La crescita del clan e la sfida ai Mancuso
La guerra contro i Cracolici consolida ancor di più l’espansione della ‘ndrina di Sant’Onofrio. Droga, estorsioni e traffici illeciti garantiscono la crescita economica del clan, ormai “emigrato” anche al Nord e all’estero, con basi in Canada e in Piemonte. A Carmagnola viene trovato una vera e propria cellula ‘ndranghetista legata a loro, come messo nero su bianco dai giudici nel processo Carminius, arrivato in appello con una sentenza per oltre 140 anni di carcere. Un potere che quasi convince la ‘ndrina a contrapporsi a quello dominante dei Mancuso, stringendo un’alleanza con il gruppo del futuro pentito Andrea Mantella. Ma lo Stato non rimane a guardare: l’ascesa criminale viene interrotta da operazioni, inchieste e condanne che in pochi anni decapitano la ‘ndrina.

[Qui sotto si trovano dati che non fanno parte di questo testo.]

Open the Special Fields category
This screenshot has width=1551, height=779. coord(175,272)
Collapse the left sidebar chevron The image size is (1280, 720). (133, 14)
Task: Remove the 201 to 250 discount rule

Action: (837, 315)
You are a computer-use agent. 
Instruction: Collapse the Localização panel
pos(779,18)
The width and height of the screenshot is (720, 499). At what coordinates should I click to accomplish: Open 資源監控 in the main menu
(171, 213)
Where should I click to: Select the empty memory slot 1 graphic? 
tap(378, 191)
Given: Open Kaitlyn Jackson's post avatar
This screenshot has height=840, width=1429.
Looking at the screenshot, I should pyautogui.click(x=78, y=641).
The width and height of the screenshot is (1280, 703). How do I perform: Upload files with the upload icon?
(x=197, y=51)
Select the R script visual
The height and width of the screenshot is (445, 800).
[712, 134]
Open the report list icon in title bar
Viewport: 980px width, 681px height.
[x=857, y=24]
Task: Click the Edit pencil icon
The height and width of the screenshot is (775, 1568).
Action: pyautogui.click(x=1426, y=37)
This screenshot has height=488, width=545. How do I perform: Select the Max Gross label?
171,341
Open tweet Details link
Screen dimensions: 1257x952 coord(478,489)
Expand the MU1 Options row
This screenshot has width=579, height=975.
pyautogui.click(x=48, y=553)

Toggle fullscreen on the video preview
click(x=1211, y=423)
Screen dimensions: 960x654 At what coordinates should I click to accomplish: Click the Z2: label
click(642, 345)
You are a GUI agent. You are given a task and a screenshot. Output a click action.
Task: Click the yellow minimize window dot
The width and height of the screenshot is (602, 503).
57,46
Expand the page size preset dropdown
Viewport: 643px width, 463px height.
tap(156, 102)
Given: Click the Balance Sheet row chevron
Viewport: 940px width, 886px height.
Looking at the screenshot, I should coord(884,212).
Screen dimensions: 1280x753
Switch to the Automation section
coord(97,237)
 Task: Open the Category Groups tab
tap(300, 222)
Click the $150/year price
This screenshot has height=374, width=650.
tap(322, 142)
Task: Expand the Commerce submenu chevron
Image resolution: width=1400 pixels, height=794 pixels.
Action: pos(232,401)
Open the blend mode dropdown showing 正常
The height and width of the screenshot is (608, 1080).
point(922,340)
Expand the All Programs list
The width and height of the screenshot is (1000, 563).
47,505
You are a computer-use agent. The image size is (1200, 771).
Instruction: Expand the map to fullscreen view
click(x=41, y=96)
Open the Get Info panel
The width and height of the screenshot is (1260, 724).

La latitanza e le condanne pesanti
Van Helsing, Uova del Drago, Talita Khum, Conquista e Rinascita Scott. Vaste operazioni e blitz che hanno preso di mira la famiglia di Sant’Onofrio, dalle quali sono scaturiti processi, condanne ma anche assoluzioni “eccellenti”. Con la sola Rinascita Scott prendono 30 anni (in primo grado) Domenico Bonavota, considerato l’ala militare, 26 anni Nicola Bonavota e 28 anni Pasquale Bonavota, superlatitante fino al 27 aprile 2023, quando fu arrestato a Genova. Quest’ultimo, ritenuto al vertice, “costretto” a vestirsi da sacerdote per sfuggire alle forze dell’ordine. Da parte sua, in aula di tribunale, si è sempre difeso dicendo che «non ero latitante, ero innocente». Pesante condanna a 22 anni anche per Domenico Cugliari, alias “Micu i mela”, di cui Mantella parlò come uno che «dava gli ordini» per questioni di anzianità dopo la morte di Vincenzo Bonavota e prima dell’ascesa del primogenito Pasquale. Per Nicola Bonavota è arrivata quest’anno anche un’altra condanna a 18 anni per l’omicidio di Domenico Belsito, sul quale ha riferito il neopentito Francesco Fortuna. Il “killer” del clan che proprio quest’anno ha deciso di saltare il fosso, così come in precedenza aveva già fatto Onofrio Barbieri, le cui propalazione hanno arricchito le pagine delle inchieste della Dda. Dai collaboratori di giustizia, in particolare da Fortuna, potrebbero nascere nuovi sviluppi e nuove prove contro la ‘ndrina di cui faceva parte. Arresti e inchieste che hanno ridimensionato il potere dei Bonavota, sulla scia di quanto successo a tutta la ‘ndrangheta vibonese indebolita dall’azione dello Stato. Come un piccolo “risarcimento” di giustizia a chi, come Onofrio Addesi e Francesco Augurusa, è rimasto vittima innocente della brutale crudeltà delle ‘ndrine. (ma.ru.)